I've long believed that it was my job to teach students how to think. Facilitating robust discussion and reading books about difficult topics was my favorite thing to do with my students, and I never felt as though I were jeopardizing my career for daring to discuss issues deemed polarizing and controversial by those committed to reinforcing the status quo.
In a lot of ways, I was luckier than today's school teachers. I never had to contend with how the rise of a demagogue followed by a global pandemic and subsequent explosion of conspiracies and digital misinformation narrated my work with children. If I were to pursue K-12 teaching now . . . well, I'd probably think twice about pursuing it at all.
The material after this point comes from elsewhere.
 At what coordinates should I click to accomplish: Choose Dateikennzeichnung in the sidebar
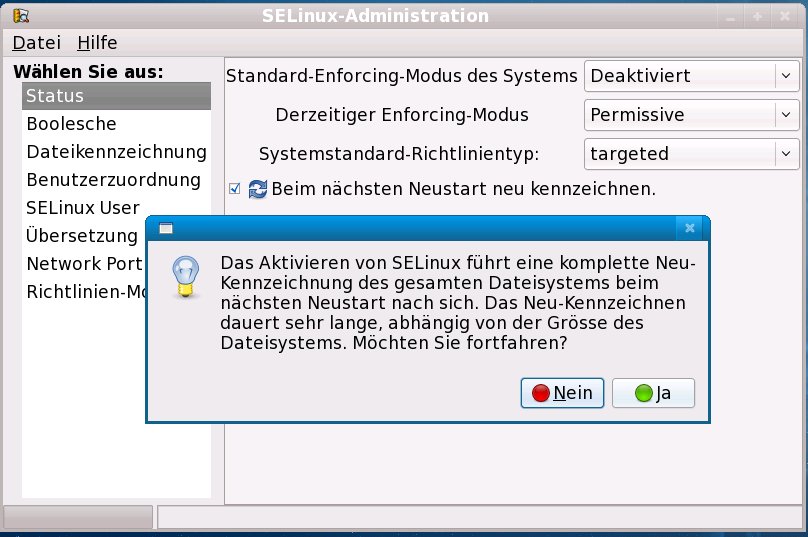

If the current news cycle is any indication, it is not far-fetched to wonder whether teachers might be risking their safety—and possibly their livelihood—by daring to ask their students to engage with facts, history, and the realities of this historical moment.
Teaching students to discern information—to think—is perhaps one of the most pressing tasks facing teachers today, a truth brought to bear particularly across the past year and a half. According to a report from nonprofit research groups Public Religion Research Institute and Interfaith Youth Core, 15% of Americans believe in conspiracy theories. Some of these people are being elected into powerful positions on school boards.
For the uninitiated, school boards determine most — if not all — of the learning that takes place in schools. My own school board was forward-thinking and supportive of their district's hard-working teachers. But we also weren't infiltrated with elected members whose entire brand relies on the of spread misinformation in the name of saving the country from Satan-worshipping pedophiles. And while I sure experienced my fair share of interesting run-ins with parents, it wasn't over their refusals to follow CDC guidance or their desire to shield their children from non-white storybook characters.
It's a unique time for teaching and learning, and ripe with opportunity. New media evaluation tools like Checkology, developed by the national education nonprofit News Literacy Project, should — in theory — make the work of teaching kids to think and discern information even easier. If only.
COVID-19 has infiltrated the classroom in more ways than we can possibly see at this moment. But it won't take long. Anecdotally, I learned of a student who spent his senior year of high school on lockdown. During this time, he received a full athletic scholarship to his first-choice university. When he learned of the school's mask mandates (all students and faculty were required to wear masks indoors on campus), he forfeited his spot. When we consider how an entire industry of misinformation dominated digital media since schools went remote, this student seems like another casualty of COVID-19 — just in a very different way.
The health of our democracy requires that schools work to undo the damage that has been wrought this past year. As we move forward, schools are faced with the question of what's worse: Not asking students to grapple with these big issues and facing the long-term ramifications of this decision; or, teaching as we know we must, and setting teachers up for the inevitable fallout. It's a delicate line to walk, and teachers must tread lightly. But not too lightly: Our democracy is at stake.